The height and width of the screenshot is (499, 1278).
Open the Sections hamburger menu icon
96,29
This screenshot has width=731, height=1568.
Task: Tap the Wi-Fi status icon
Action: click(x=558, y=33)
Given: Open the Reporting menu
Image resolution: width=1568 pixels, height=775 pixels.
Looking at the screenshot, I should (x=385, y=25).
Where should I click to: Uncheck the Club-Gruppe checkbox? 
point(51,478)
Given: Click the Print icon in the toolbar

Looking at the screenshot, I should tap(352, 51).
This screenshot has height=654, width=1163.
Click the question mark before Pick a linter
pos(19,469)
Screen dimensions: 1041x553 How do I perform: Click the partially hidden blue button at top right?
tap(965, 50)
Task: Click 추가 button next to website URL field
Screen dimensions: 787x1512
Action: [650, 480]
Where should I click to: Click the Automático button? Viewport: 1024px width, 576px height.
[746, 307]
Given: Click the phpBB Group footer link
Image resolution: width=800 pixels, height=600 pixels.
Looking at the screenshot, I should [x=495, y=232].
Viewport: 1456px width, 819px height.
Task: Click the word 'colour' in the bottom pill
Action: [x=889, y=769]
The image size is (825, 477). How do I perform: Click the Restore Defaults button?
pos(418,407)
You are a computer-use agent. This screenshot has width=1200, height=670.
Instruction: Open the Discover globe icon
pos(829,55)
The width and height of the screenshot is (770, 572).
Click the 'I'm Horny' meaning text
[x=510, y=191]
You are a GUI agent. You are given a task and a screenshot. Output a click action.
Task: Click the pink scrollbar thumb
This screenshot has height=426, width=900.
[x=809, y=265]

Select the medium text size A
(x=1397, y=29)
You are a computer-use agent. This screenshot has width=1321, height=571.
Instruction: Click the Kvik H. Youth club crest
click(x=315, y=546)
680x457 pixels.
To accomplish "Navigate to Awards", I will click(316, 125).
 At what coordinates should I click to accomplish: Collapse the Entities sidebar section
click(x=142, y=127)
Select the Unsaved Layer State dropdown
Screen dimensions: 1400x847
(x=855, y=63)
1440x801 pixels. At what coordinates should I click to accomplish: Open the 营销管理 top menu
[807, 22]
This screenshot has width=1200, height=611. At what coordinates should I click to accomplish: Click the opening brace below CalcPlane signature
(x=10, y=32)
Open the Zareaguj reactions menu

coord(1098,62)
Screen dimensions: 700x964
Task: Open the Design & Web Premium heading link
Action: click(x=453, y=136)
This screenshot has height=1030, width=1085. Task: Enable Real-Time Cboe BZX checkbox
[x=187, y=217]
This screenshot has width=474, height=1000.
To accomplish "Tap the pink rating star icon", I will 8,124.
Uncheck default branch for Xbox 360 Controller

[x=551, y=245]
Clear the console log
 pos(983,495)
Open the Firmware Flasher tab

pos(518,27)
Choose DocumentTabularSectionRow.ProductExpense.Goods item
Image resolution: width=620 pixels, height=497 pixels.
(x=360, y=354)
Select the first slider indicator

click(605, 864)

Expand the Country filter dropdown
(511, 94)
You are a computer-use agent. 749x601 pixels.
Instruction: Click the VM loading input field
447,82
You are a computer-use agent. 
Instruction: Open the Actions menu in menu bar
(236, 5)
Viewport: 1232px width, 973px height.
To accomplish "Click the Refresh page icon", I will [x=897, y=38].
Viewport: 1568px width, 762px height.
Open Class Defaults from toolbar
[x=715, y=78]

- Problem details
From top to bottom, please output the material exactly.

- Answer to this task
The height and width of the screenshot is (499, 1278).
Open the Sections hamburger menu icon
96,29
This screenshot has width=731, height=1568.
Task: Tap the Wi-Fi status icon
Action: click(x=558, y=33)
Given: Open the Reporting menu
Image resolution: width=1568 pixels, height=775 pixels.
Looking at the screenshot, I should (x=385, y=25).
Where should I click to: Uncheck the Club-Gruppe checkbox? 
point(51,478)
Given: Click the Print icon in the toolbar

Looking at the screenshot, I should tap(352, 51).
This screenshot has height=654, width=1163.
Click the question mark before Pick a linter
pos(19,469)
Screen dimensions: 1041x553 How do I perform: Click the partially hidden blue button at top right?
tap(965, 50)
Task: Click 추가 button next to website URL field
Screen dimensions: 787x1512
Action: [650, 480]
Where should I click to: Click the Automático button? Viewport: 1024px width, 576px height.
[746, 307]
Given: Click the phpBB Group footer link
Image resolution: width=800 pixels, height=600 pixels.
Looking at the screenshot, I should [x=495, y=232].
Viewport: 1456px width, 819px height.
Task: Click the word 'colour' in the bottom pill
Action: [x=889, y=769]
The image size is (825, 477). How do I perform: Click the Restore Defaults button?
pos(418,407)
You are a computer-use agent. This screenshot has width=1200, height=670.
Instruction: Open the Discover globe icon
pos(829,55)
The width and height of the screenshot is (770, 572).
Click the 'I'm Horny' meaning text
[x=510, y=191]
You are a GUI agent. You are given a task and a screenshot. Output a click action.
Task: Click the pink scrollbar thumb
This screenshot has height=426, width=900.
[x=809, y=265]

Select the medium text size A
(x=1397, y=29)
You are a computer-use agent. This screenshot has width=1321, height=571.
Instruction: Click the Kvik H. Youth club crest
click(x=315, y=546)
680x457 pixels.
To accomplish "Navigate to Awards", I will click(316, 125).
 At what coordinates should I click to accomplish: Collapse the Entities sidebar section
click(x=142, y=127)
Select the Unsaved Layer State dropdown
Screen dimensions: 1400x847
(x=855, y=63)
1440x801 pixels. At what coordinates should I click to accomplish: Open the 营销管理 top menu
[807, 22]
This screenshot has width=1200, height=611. At what coordinates should I click to accomplish: Click the opening brace below CalcPlane signature
(x=10, y=32)
Open the Zareaguj reactions menu

coord(1098,62)
Screen dimensions: 700x964
Task: Open the Design & Web Premium heading link
Action: click(x=453, y=136)
This screenshot has height=1030, width=1085. Task: Enable Real-Time Cboe BZX checkbox
[x=187, y=217]
This screenshot has width=474, height=1000.
To accomplish "Tap the pink rating star icon", I will 8,124.
Uncheck default branch for Xbox 360 Controller

[x=551, y=245]
Clear the console log
 pos(983,495)
Open the Firmware Flasher tab

pos(518,27)
Choose DocumentTabularSectionRow.ProductExpense.Goods item
Image resolution: width=620 pixels, height=497 pixels.
(x=360, y=354)
Select the first slider indicator

click(605, 864)

Expand the Country filter dropdown
(511, 94)
You are a computer-use agent. 749x601 pixels.
Instruction: Click the VM loading input field
447,82
You are a computer-use agent. 
Instruction: Open the Actions menu in menu bar
(236, 5)
Viewport: 1232px width, 973px height.
To accomplish "Click the Refresh page icon", I will [x=897, y=38].
Viewport: 1568px width, 762px height.
Open Class Defaults from toolbar
[x=715, y=78]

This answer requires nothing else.